Ingrid membuang pandangannya ke arah jendela kamar, "Saya yatim piatu."

Sang perawat agak terkejut kemudian menawarkan pilihan lain, "Ada kerabat lain yang bisa dihubungi?"

Ingrid terdiam sebentar. Sebetulnya sedang menertawakan dirinya dalam hati, ia bahkan tidak mempunyai kerabat yang tinggal dekat dengannya. "Telpon ke SMA Wardana aja, Sus," pinta Ingrid dan disanggupi oleh sang perawat.

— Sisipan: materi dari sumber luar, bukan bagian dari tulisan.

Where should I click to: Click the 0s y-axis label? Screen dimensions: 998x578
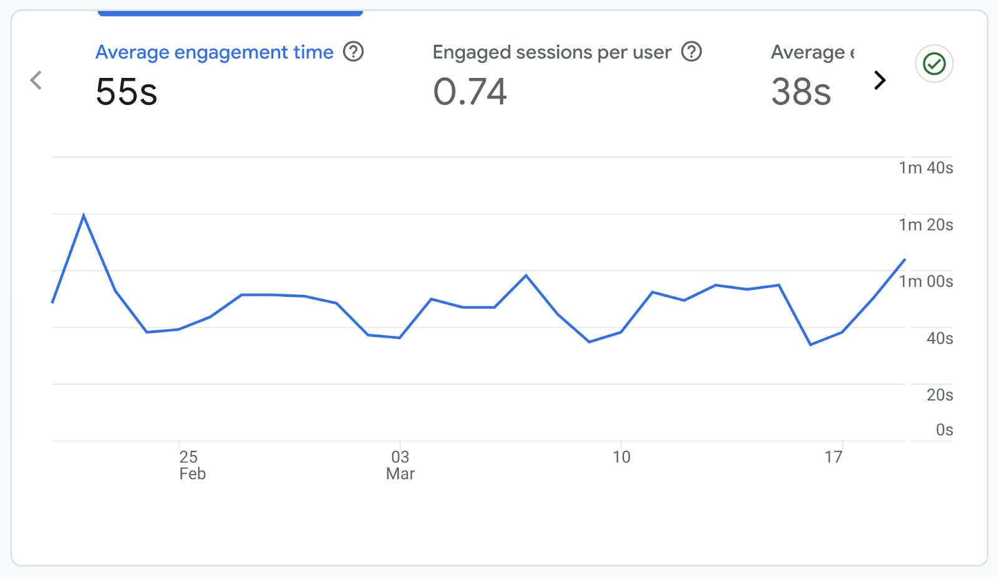pos(944,429)
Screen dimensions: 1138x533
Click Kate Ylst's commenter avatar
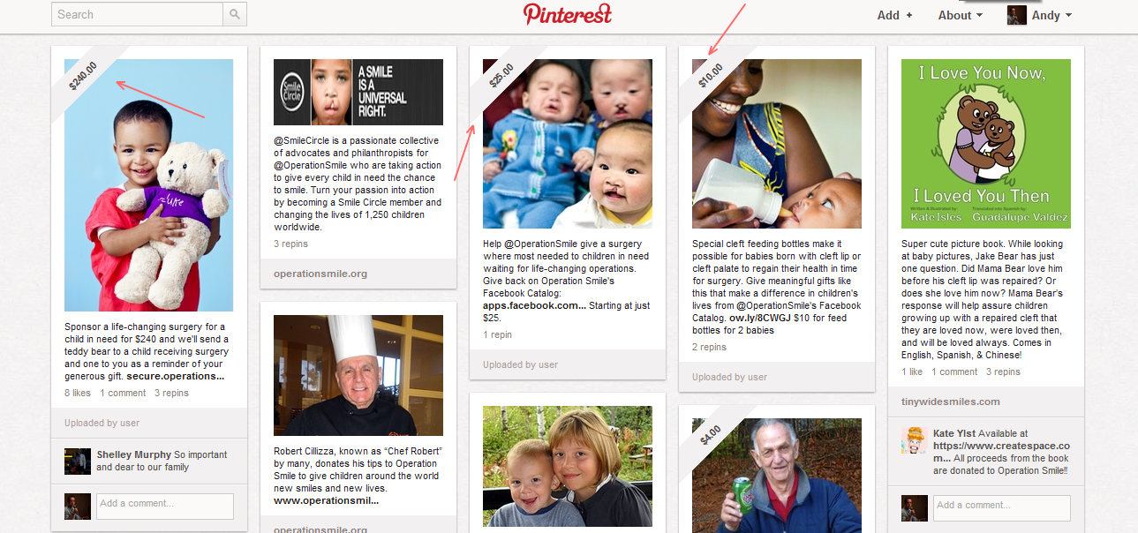point(915,439)
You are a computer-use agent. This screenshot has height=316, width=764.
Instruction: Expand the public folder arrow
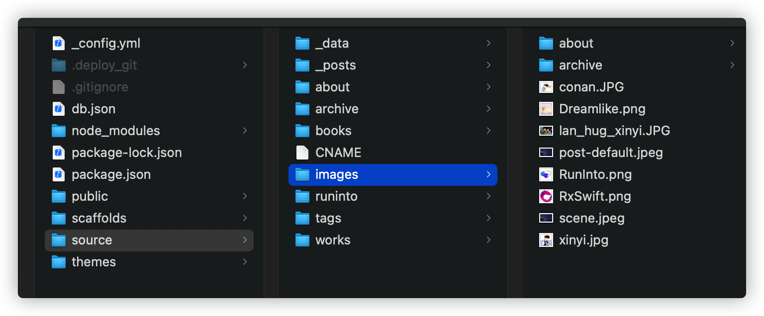(245, 196)
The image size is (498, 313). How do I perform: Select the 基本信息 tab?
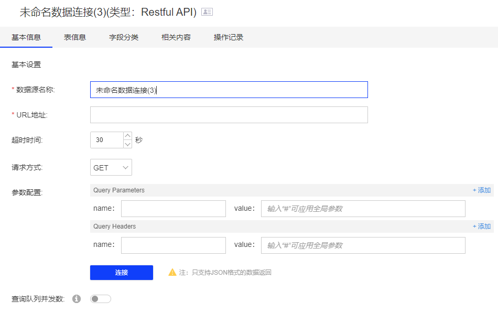26,37
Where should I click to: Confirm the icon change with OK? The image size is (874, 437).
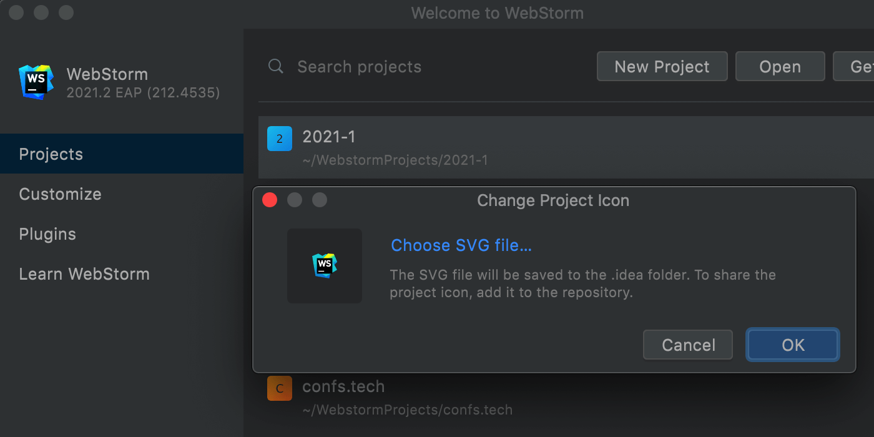tap(792, 345)
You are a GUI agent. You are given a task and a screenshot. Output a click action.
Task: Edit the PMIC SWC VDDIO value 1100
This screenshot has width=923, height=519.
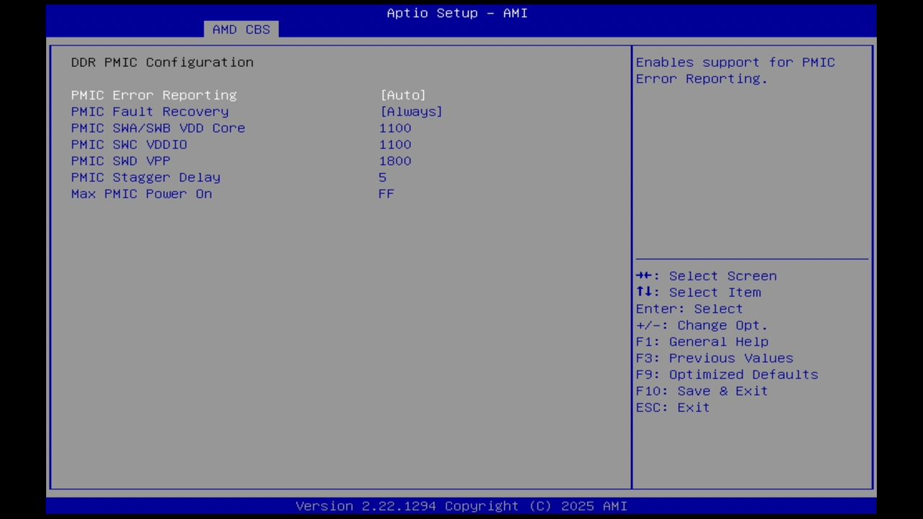point(395,144)
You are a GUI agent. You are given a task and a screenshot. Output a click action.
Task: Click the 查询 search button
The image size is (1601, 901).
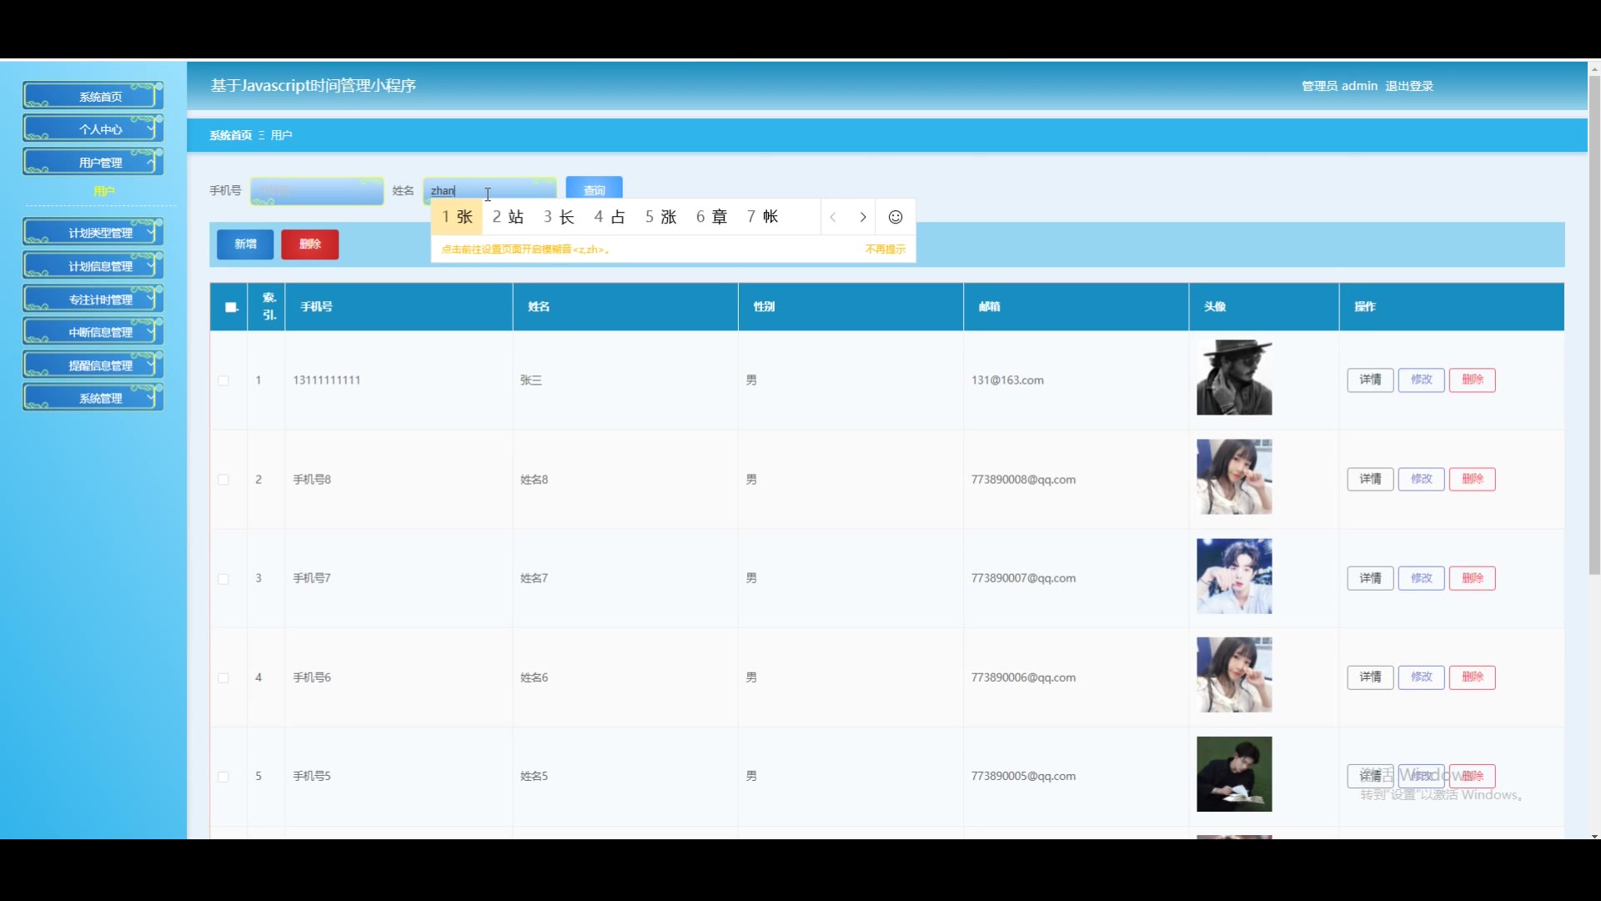point(594,189)
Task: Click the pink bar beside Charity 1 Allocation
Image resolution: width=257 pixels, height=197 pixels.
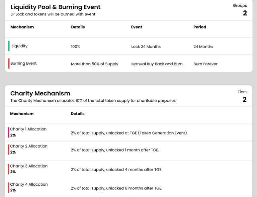Action: (x=9, y=132)
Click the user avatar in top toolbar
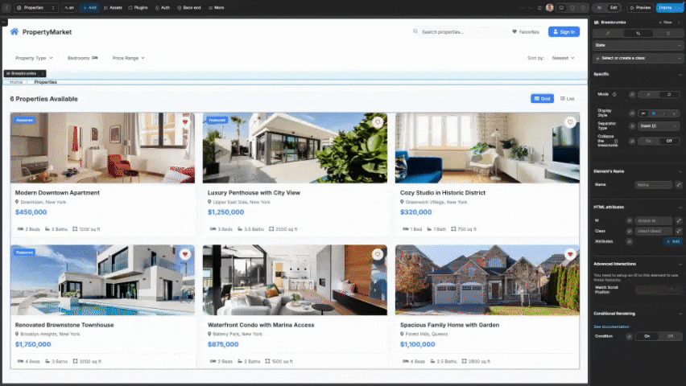 (549, 7)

Tepat sepuluh menit setelah sang perawat meninggalkan ruangan, terdengar suara ribut dari lobi rumah sakit. Setelah itu nampak wajah Dirga yang sangat panik diikuti dengan pak Guntur.

"Astaga, Ingrid!" pekik Dirga sambil berlari menuju bangsal Ingrid.

Dirga yang tak sadar ingin memeluk Ingrid langsung ditepis, "Ah! Sakit, Pak!"

Pak Guntur menatap Ingrid dengan raut tak terdefinisikan.

"Eh ada pak Guntur," ucap Ingrid sambil cengengesan.

"Waktu pihak rumah sakit telpon ke tata usaha-Astrid-saya kebetulan lagi ada di sana," jelas pak Guntur. "Kamu pasti tadi nggak pake helm ya, Grid?" tanya pak Guntur.

Ingrid menjawab dengan cepat, "Pake kok, Pak!" Ingrid kemudian mengingat-ingat kembali, "Tapi nggak dikancing, kayaknya."

Pak Guntur yang mendengarnya langsung berdecak sambil menggeleng-gelengkan kepala. Kecelakaan Ingrid hari ini pasti akan dijadikannya bahan pidato di upacara bendera berikutnya. Berkat pak Guntur, Ingrid yang sangat bar-bar ini sering dijadikan contoh bagi anak-anak lainnya. Contoh kasus yang tidak patut diikuti.

"Ya sudah pak Dirga, saya harus kembali ke sekolah. Ada beberapa orang tua murid yang harus saya temui," pak Guntur akhirnya pamit undur diri. "Ingrid, jangan banyak tingkah," ucap pak Guntur yang aslinya mendoakan kondisi Ingrid agar cepat pulih.

Dirga tersenyum kepada pak Guntur, "Terima kasih pak Guntur, sudah bersedia dan repot-repot mengantarkan saya."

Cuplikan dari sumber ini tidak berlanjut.